1. A computer implemented method of clustering documents, each clustering document having one or plural document segments in an input document, said method comprising steps:

(a) obtaining a co-occurrence matrix for the input document by using a computer, the co-occurrence matrix is a matrix reflecting occurrence frequencies of terms and co-occurrence frequencies of term pairs, and obtaining an input document frequency matrix for a set of input documents based on occurrence frequencies of terms or term pairs appearing in the set of input documents wherein said step (a) further includes;

generating an input document segment vector for each input document segment of said input document segments based on occurrence frequencies of terms appearing in said each input document segment;

obtaining the co-occurrence matrix for the input document from input document segment vectors; and

obtaining the input document frequency matrix from the co-occurrence matrix for each document;

(b) selecting a seed document from a set of remaining documents that are not included in any cluster existing, and constructing a current cluster of an initial state based on the seed document, wherein said selecting and said constructing comprises;

constructing a remaining document common co-occurrence matrix for the set of the remaining documents based on a product of corresponding components of co-occurrence matrices of all documents in the set of remaining documents; and

obtaining a document commonality of each remaining document to the set of the remaining documents based on a product sum between every component of the co-occurrence matrix of each remaining document and the corresponding component of the remaining document common co-occurrence matrix;

extracting a document having highest document commonality to the set of the remaining documents; and

constructing initial cluster by including the seed document and neighbor documents similar to the seed document;

(c) making documents, which have document commonality to a current cluster higher than a threshold, belong temporarily to the current cluster;

wherein said making comprising;

constructing a current cluster common co-occurrence matrix for the current cluster and a current cluster document frequency matrix of the current cluster based on occurrence frequencies of terms or term pairs appearing in the documents of the current cluster;

obtaining a distinctiveness value of each term and each term pair for the current cluster by comparing the input document frequency matrix with the current cluster document frequency matrix;

obtaining weights of each term and each term pair from the distinctiveness values;

obtaining a document commonality to the current cluster for each document in a input document set based on a product sum between every component of the co-occurrence matrix of the input document and the corresponding component of the current cluster common co-occurrence matrix while applying the weights to said components; and

making the documents having document commonality to the current cluster higher than the threshold belong temporarily to the current cluster;

(d) repeating step (c) until number of documents temporarily belonging to the current cluster does not increase;

(e) repeating steps (b) through (d) until a given convergence condition is satisfied; and

(f) deciding, on a basis of the document commonality of each document to each cluster, a cluster to which each document belongs and outputting said cluster.

View all claims

2 Assignments

Timeline View

Assignment View

0 Petitions

Accused Products

Abstract

In document (or pattern) clustering, the correct number of clusters and accurate assignment of each document (or pattern) to the correct cluster are attained.
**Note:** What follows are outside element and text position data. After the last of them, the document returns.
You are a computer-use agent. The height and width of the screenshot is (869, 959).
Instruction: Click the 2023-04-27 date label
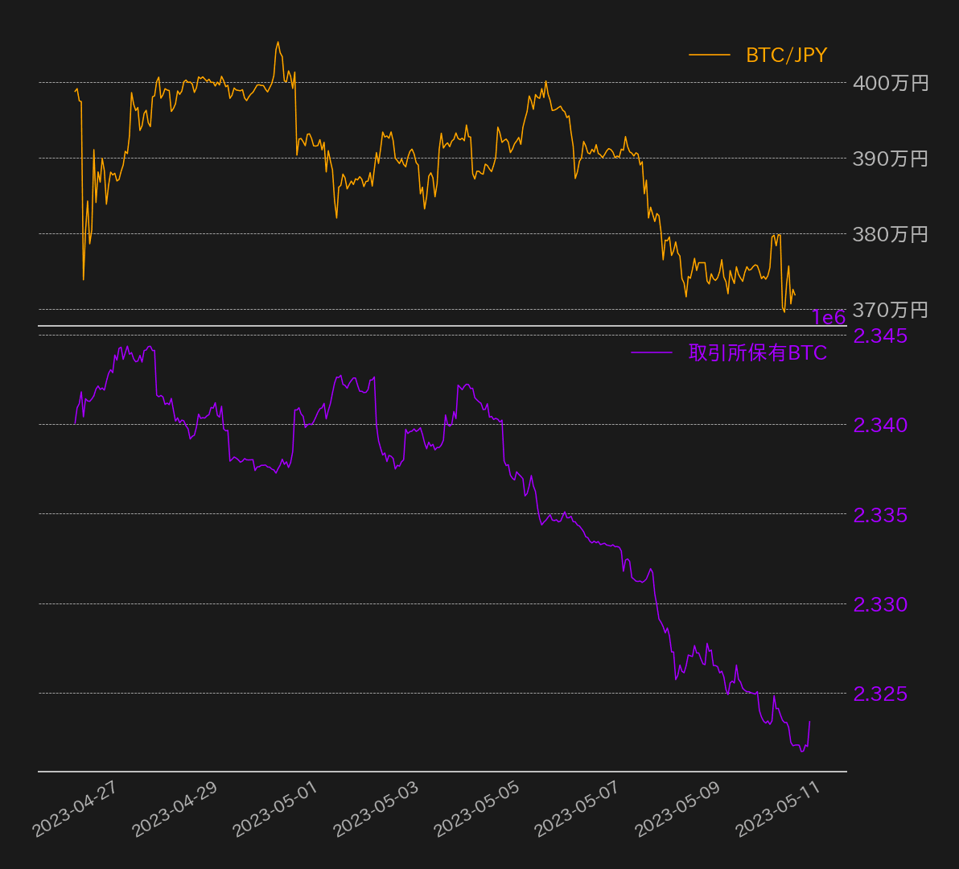(x=76, y=809)
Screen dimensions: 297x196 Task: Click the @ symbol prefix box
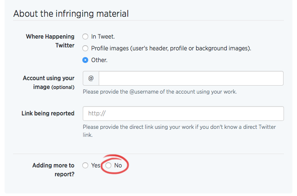(91, 78)
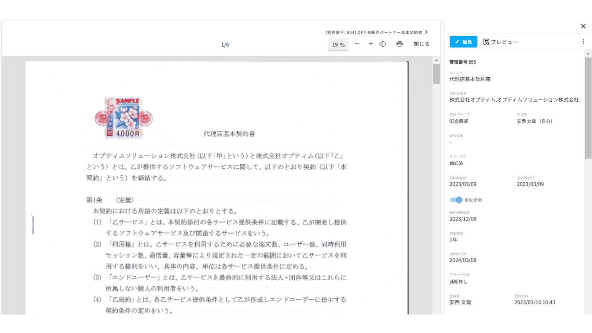Click the 1/6 page indicator
Screen dimensions: 592x333
click(225, 44)
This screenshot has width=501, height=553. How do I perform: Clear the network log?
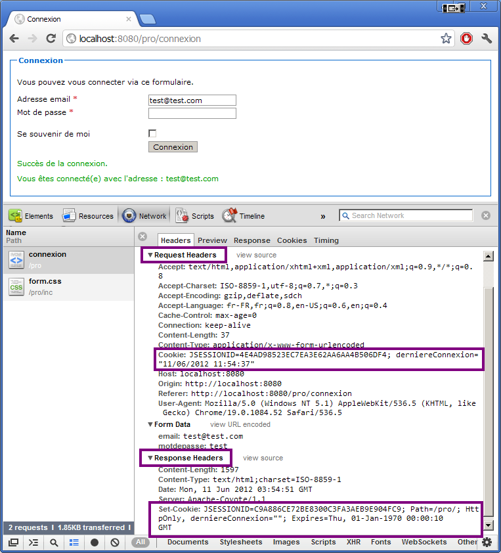[115, 542]
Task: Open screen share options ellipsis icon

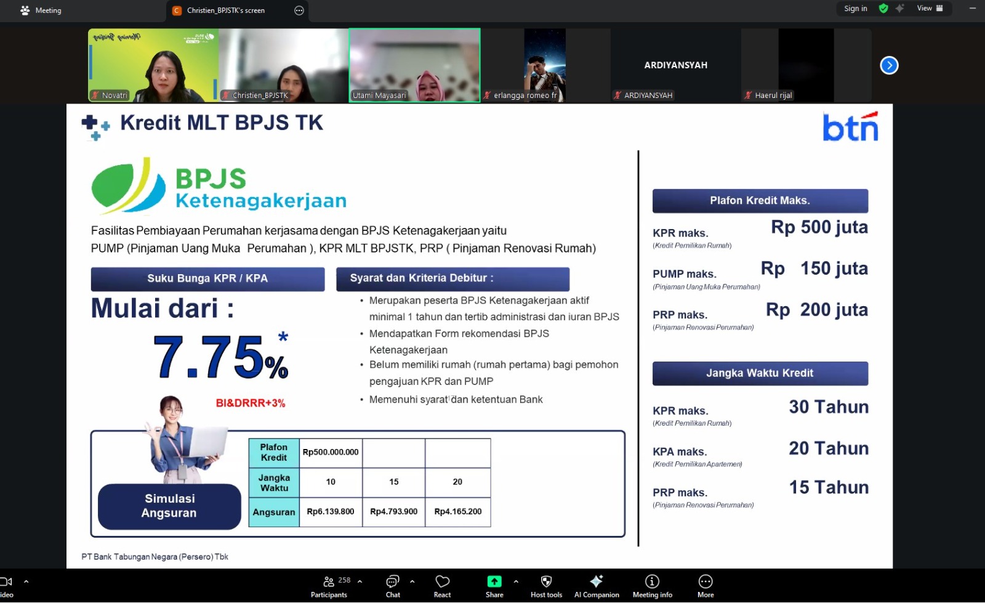Action: click(299, 10)
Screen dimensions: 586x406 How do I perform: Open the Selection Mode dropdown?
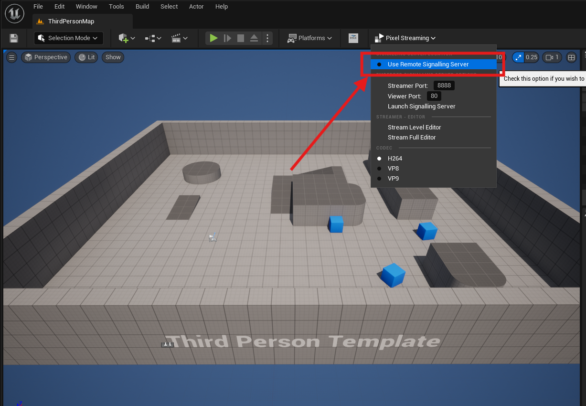pyautogui.click(x=68, y=38)
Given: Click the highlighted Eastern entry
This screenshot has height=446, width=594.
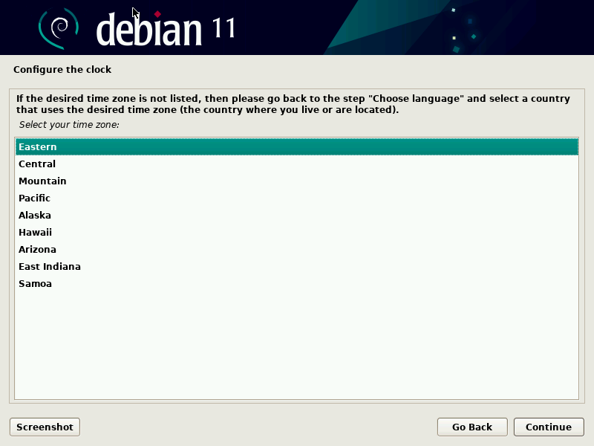Looking at the screenshot, I should pos(297,146).
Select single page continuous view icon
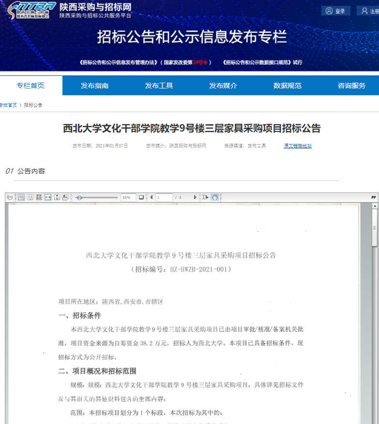 coord(21,197)
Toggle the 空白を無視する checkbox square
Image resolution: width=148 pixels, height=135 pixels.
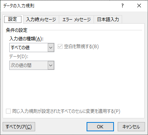click(60, 47)
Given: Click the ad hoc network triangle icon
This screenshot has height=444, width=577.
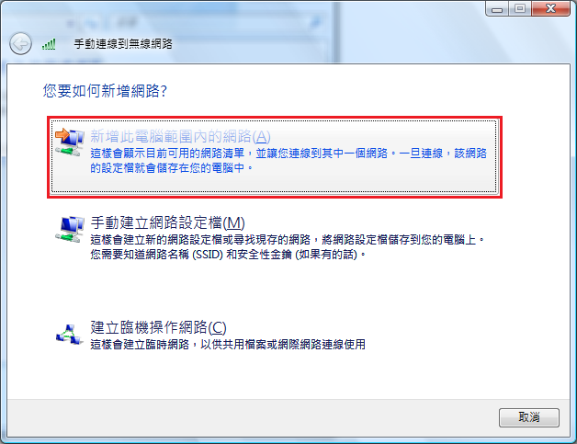Looking at the screenshot, I should point(69,335).
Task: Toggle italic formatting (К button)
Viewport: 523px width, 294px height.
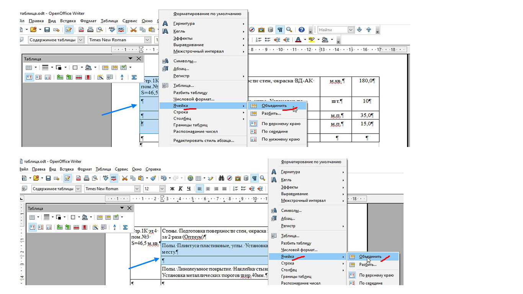Action: (180, 189)
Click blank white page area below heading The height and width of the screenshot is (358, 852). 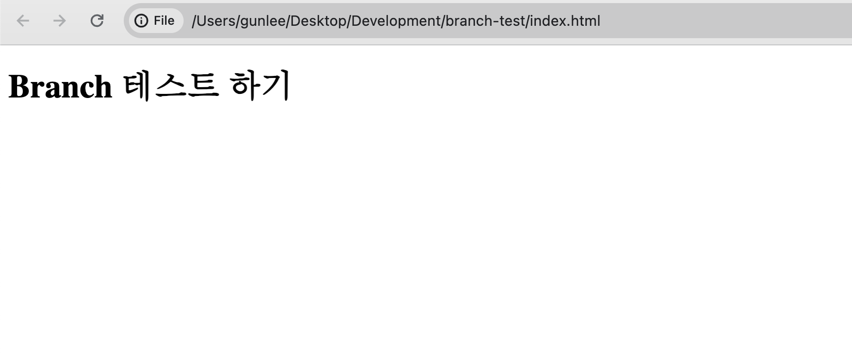click(426, 232)
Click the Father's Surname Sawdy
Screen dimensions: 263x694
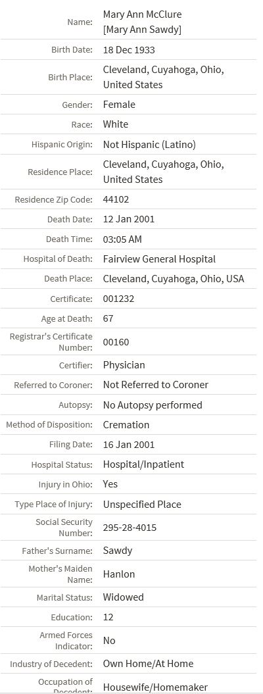(118, 551)
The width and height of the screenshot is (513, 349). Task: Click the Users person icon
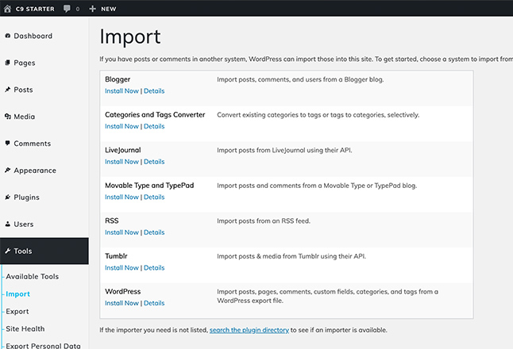(x=8, y=224)
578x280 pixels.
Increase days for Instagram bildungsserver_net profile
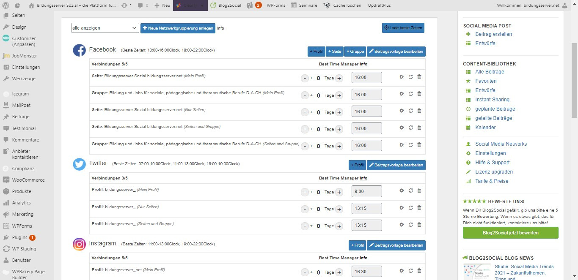339,272
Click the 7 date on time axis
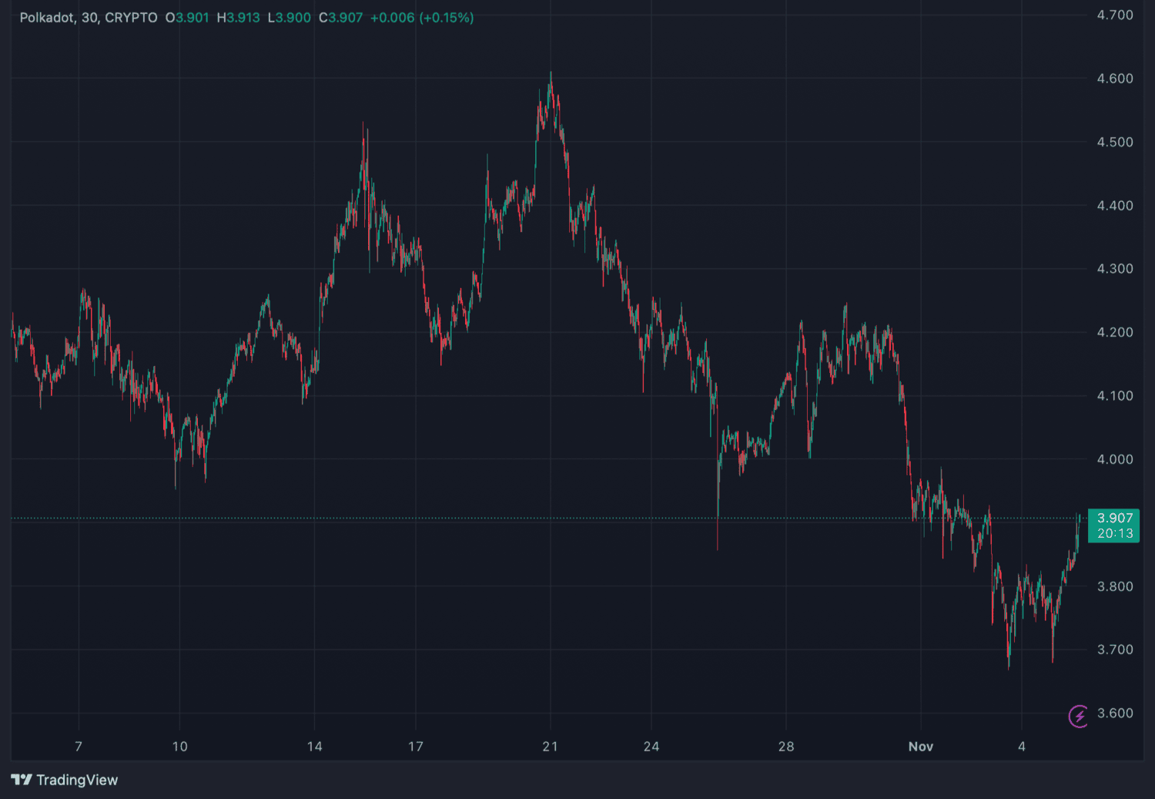 click(x=79, y=746)
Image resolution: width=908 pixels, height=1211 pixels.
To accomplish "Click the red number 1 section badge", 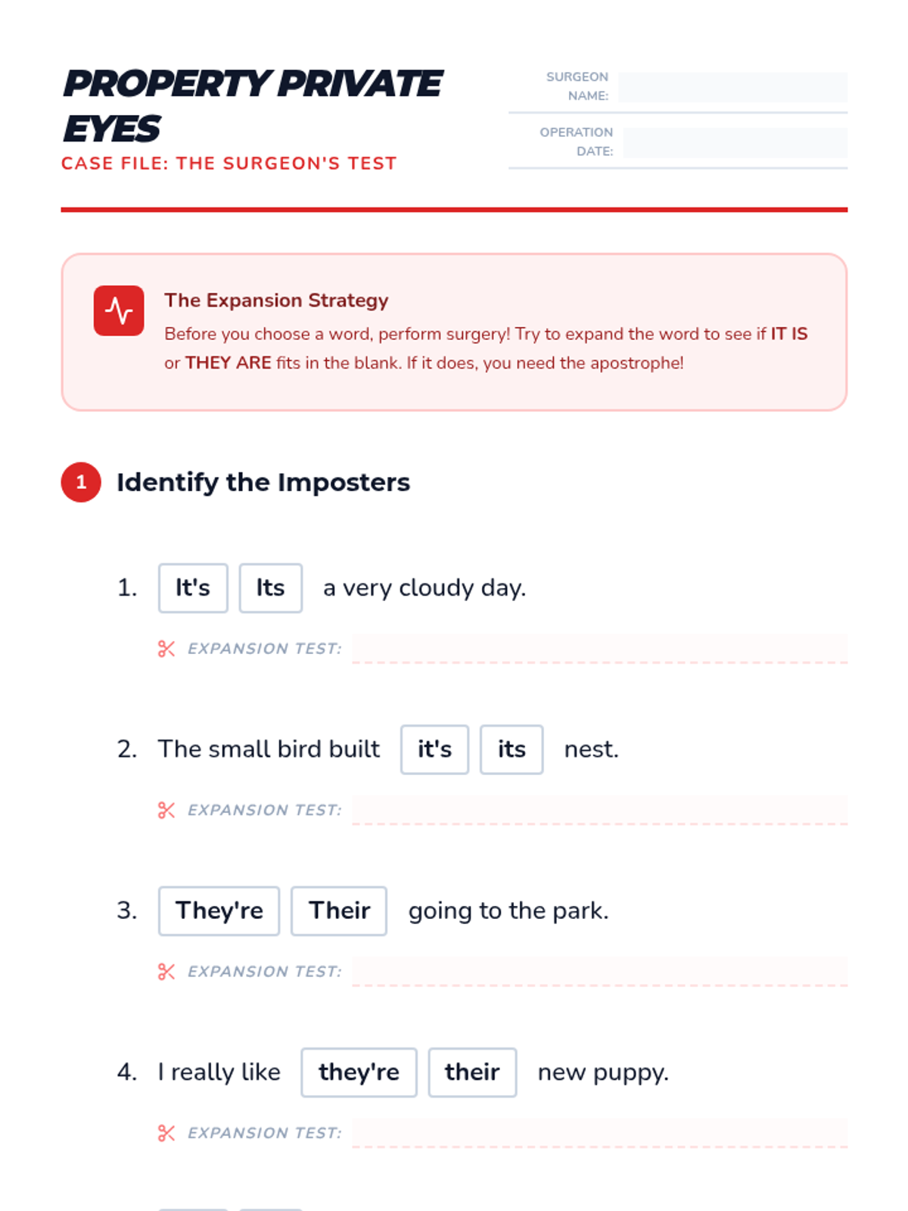I will [81, 482].
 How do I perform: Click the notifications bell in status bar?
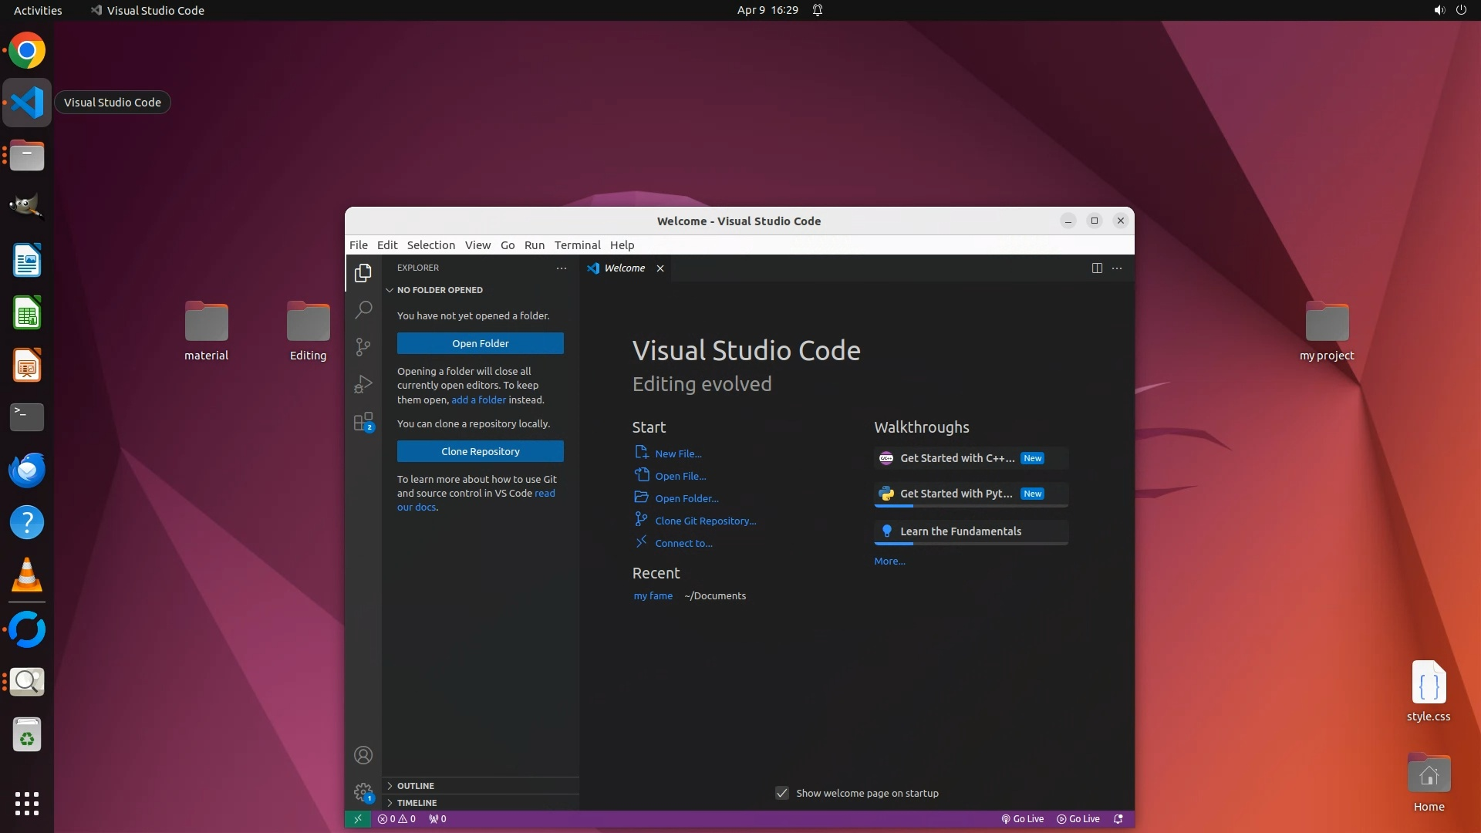tap(1118, 819)
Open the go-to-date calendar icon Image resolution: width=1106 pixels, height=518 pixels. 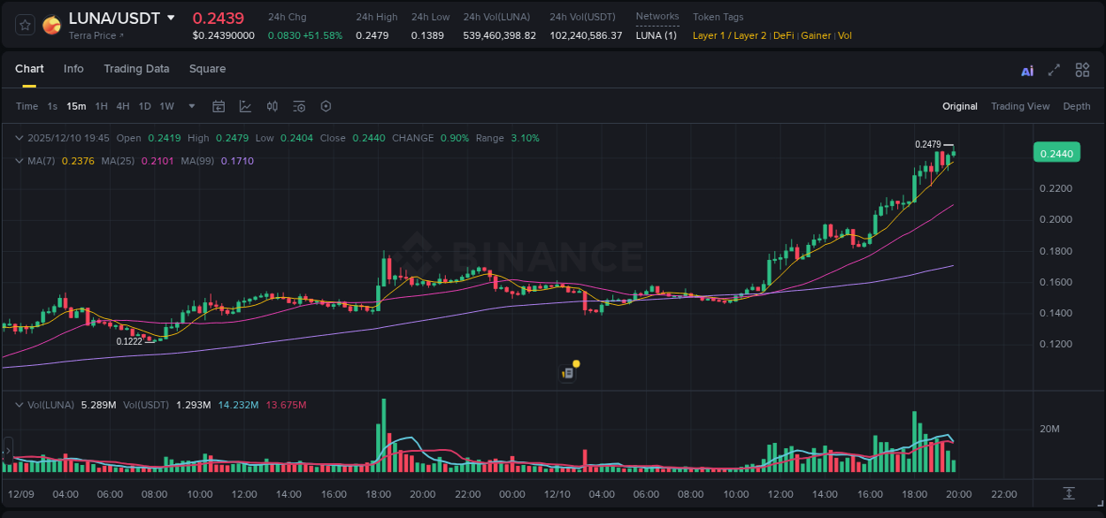click(x=219, y=106)
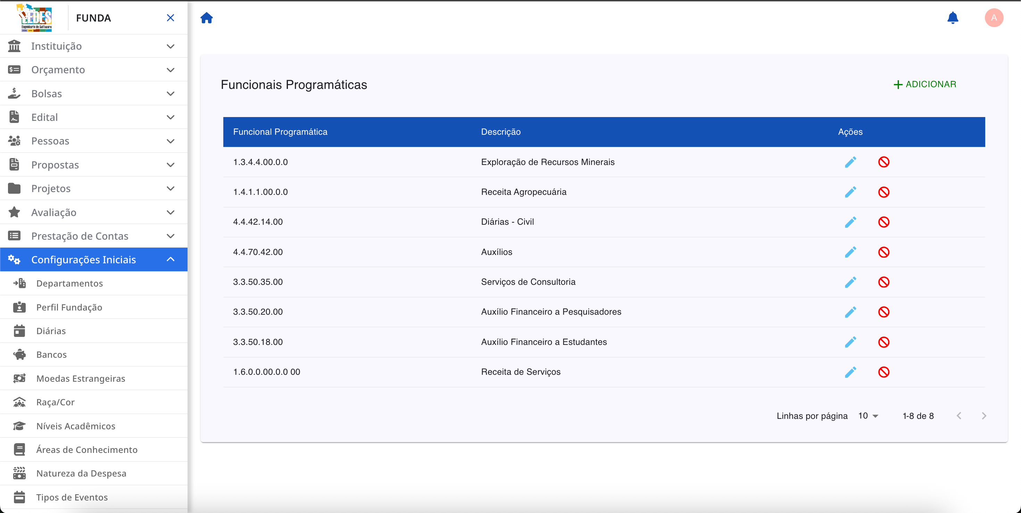Viewport: 1021px width, 513px height.
Task: Open the rows per page dropdown
Action: (868, 416)
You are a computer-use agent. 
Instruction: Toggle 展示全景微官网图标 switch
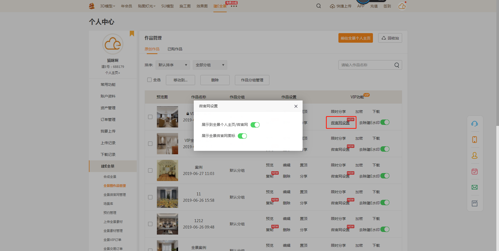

Documents (or patterns) describing the same topic (or object) are grouped, so a document (or pattern) group belonging to the same cluster has some commonality. Each topic (or object) has distinctive terms (or object features) or term (or object feature) pairs. When the closeness of each document (or pattern) to a given cluster is obtained, common information about the given cluster is extracted and used while the influence of terms (or object features) or term (or object feature) pairs not distinctive to the given cluster is excluded.

Citations

9 Claims

1. A computer implemented method of clustering documents, each clustering document having one or plural document segments in an input document, said method comprising steps:
- (a) obtaining a co-occurrence matrix for the input document by using a computer, the co-occurrence matrix is a matrix reflecting occurrence frequencies of terms and co-occurrence frequencies of term pairs, and obtaining an input document frequency matrix for a set of input documents based on occurrence frequencies of terms or term pairs appearing in the set of input documents wherein said step (a) further includes;
  
  generating an input document segment vector for each input document segment of said input document segments based on occurrence frequencies of terms appearing in said each input document segment;
  
  obtaining the co-occurrence matrix for the input document from input document segment vectors; and
  
  obtaining the input document frequency matrix from the co-occurrence matrix for each document;
  
  (b) selecting a seed document from a set of remaining documents that are not included in any cluster existing, and constructing a current cluster of an initial state based on the seed document, wherein said selecting and said constructing comprises;
  
  constructing a remaining document common co-occurrence matrix for the set of the remaining documents based on a product of corresponding components of co-occurrence matrices of all documents in the set of remaining documents; and
  
  obtaining a document commonality of each remaining document to the set of the remaining documents based on a product sum between every component of the co-occurrence matrix of each remaining document and the corresponding component of the remaining document common co-occurrence matrix;
  
  extracting a document having highest document commonality to the set of the remaining documents; and
  
  constructing initial cluster by including the seed document and neighbor documents similar to the seed document;
  
  (c) making documents, which have document commonality to a current cluster higher than a threshold, belong temporarily to the current cluster;
  
  wherein said making comprising;
  
  constructing a current cluster common co-occurrence matrix for the current cluster and a current cluster document frequency matrix of the current cluster based on occurrence frequencies of terms or term pairs appearing in the documents of the current cluster;
  
  obtaining a distinctiveness value of each term and each term pair for the current cluster by comparing the input document frequency matrix with the current cluster document frequency matrix;
  
  obtaining weights of each term and each term pair from the distinctiveness values;
  
  obtaining a document commonality to the current cluster for each document in a input document set based on a product sum between every component of the co-occurrence matrix of the input document and the corresponding component of the current cluster common co-occurrence matrix while applying the weights to said components; and
  
  making the documents having document commonality to the current cluster higher than the threshold belong temporarily to the current cluster;
  
  (d) repeating step (c) until number of documents temporarily belonging to the current cluster does not increase;
  
  (e) repeating steps (b) through (d) until a given convergence condition is satisfied; and
  
  (f) deciding, on a basis of the document commonality of each document to each cluster, a cluster to which each document belongs and outputting said cluster.
- View Dependent Claims (2, 3, 4)
- - 2. The method according to claim 1, wherein the remaining document common co-occurrence matrix or the current cluster common co-occurrence matrix reflects co-occurrence frequencies at which pairs of different terms co-occur in each document of the remaining documents or the current cluster.
  - 3. The clustering method according to claim 1, wherein the convergence condition in said step (e) is satisfied when(i) the number of documents whose document commonalities to any current clusters are less than a threshold becomes 0, or(ii) the number is less than a threshold and does not increase.
  - 4. The clustering method according to claim 1, wherein said step (f) further includes:
    - checking existence of a redundant cluster, and removing, when the redundant cluster exists, the redundant cluster and again deciding the cluster to which each document belongs.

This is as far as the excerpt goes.